The total number of directors of the Corporation which shall initially constitute the whole Board of Directors of the Corporation shall be five (5). Thereafter, the minimum and maximum number of directors shall be as set forth in the Articles of Incorporation. The Board of Directors shall have the power to change the number of directors by resolution adopted by a majority of the whole Board.
The directors shall, until the 2027 Annual Meeting of Stockholders, be classified, with respect to the time for which they severally hold office, into three (3) classes designated Class I, Class II and Class III. Beginning with the 2025 Annual Meeting of Stockholders, the terms of the directors shall be as follows: (i) at the 2025 Annual Meeting of Stockholders, the directors whose terms expire at that meeting (the Class I directors), or such directors’ successors, shall be elected to hold office for a two-year term expiring at the 2027 Annual Meeting of Stockholders; (ii) at the 2026 Annual Meeting of Stockholders, the directors whose terms expire at that meeting (the Class II directors), or such directors’ successors, shall be elected to hold office for a one-year term expiring at the 2027 Annual Meeting of Stockholders; and (iii) at the 2027 Annual Meeting of Stockholders and at each Annual Meeting of Stockholders thereafter, all directors shall be elected for a one-year term expiring at the next Annual Meeting of Stockholders after their election, with each director to hold office until his or her successor is elected and qualified, or until such director’s earlier death, resignation or removal. The division of directors into classes shall terminate at the 2027 Annual Meeting of Stockholders, and all directors elected at the 2027 Annual Meeting of Stockholders and thereafter shall be elected in accordance with clause (iii) above.
Section 2.2. Resignation; Removal; Vacancies. Any director may resign at any time upon written notice to the Board of Directors or to the Chief Executive Officer, President or the Secretary of the Corporation. Such resignation shall take effect at the time specified therein, and unless otherwise specified therein no acceptance of such resignation shall be necessary to make it effective. Until the 2027 Annual Meeting of stockholders, a director may be removed from office, only for cause, by the affirmative vote of the holders of at least a majority in voting power of the issued and outstanding capital stock of the Corporation entitled to vote in the election of directors. From and after the 2027 Annual Meeting of Stockholders, any director may be removed from office, with or without cause, by the affirmative vote of the holders of at least a majority in voting power of the issued and outstanding capital stock of the Corporation entitled to vote in the election of directors.

----------------

| Directives |
A - Answer these questions from the bylaws text:
(i) How many directors initially make up the whole Board?
(ii) What term do Class II directors get when elected at the 2026 Annual Meeting of Stockholders?
(iii) Before the 2027 Annual Meeting of stockholders, on what grounds may a director be removed?
B - Does each statement agree with the bylaws text? Answer yes or no, and quote the words that decide it.
(i) The Board can change the number of directors by a resolution adopted by a majority of the whole Board.
(ii) A director's resignation must be accepted before it becomes effective.
(iii) Class I directors elected at the 2025 Annual Meeting of Stockholders serve a three-year term.
The data that comes next has no connection to the bylaws text.

| Dataset section |

----------------

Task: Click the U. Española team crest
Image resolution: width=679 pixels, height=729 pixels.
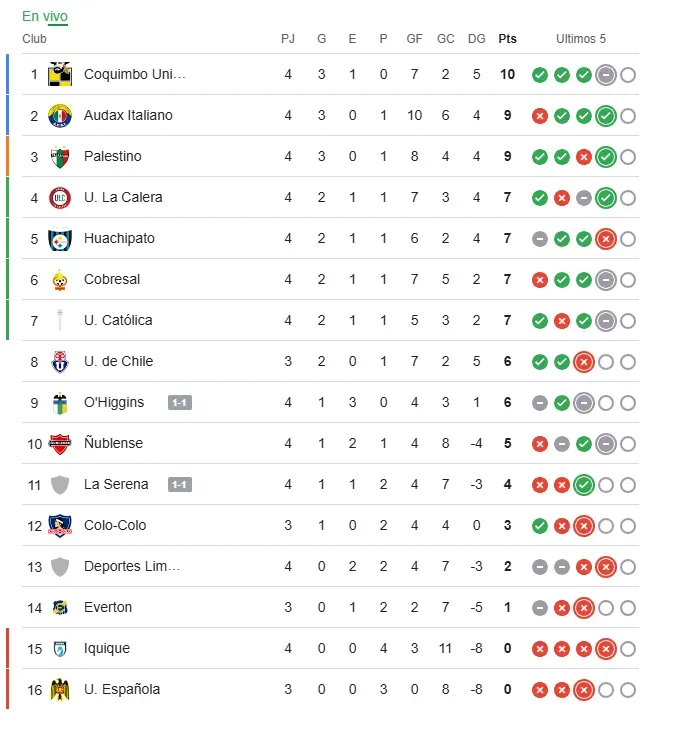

----------------

| Task answers |
A -
(i) Five (5).
(ii) A one-year term expiring at the 2027 Annual Meeting of Stockholders.
(iii) Only for cause.

B -
(i) Yes: "The Board of Directors shall have the power to change the number of directors by resolution adopted by a majority of the whole Board."
(ii) No: "unless otherwise specified therein no acceptance of such resignation shall be necessary to make it effective."
(iii) No: "shall be elected to hold office for a two-year term expiring at the 2027 Annual Meeting of Stockholders."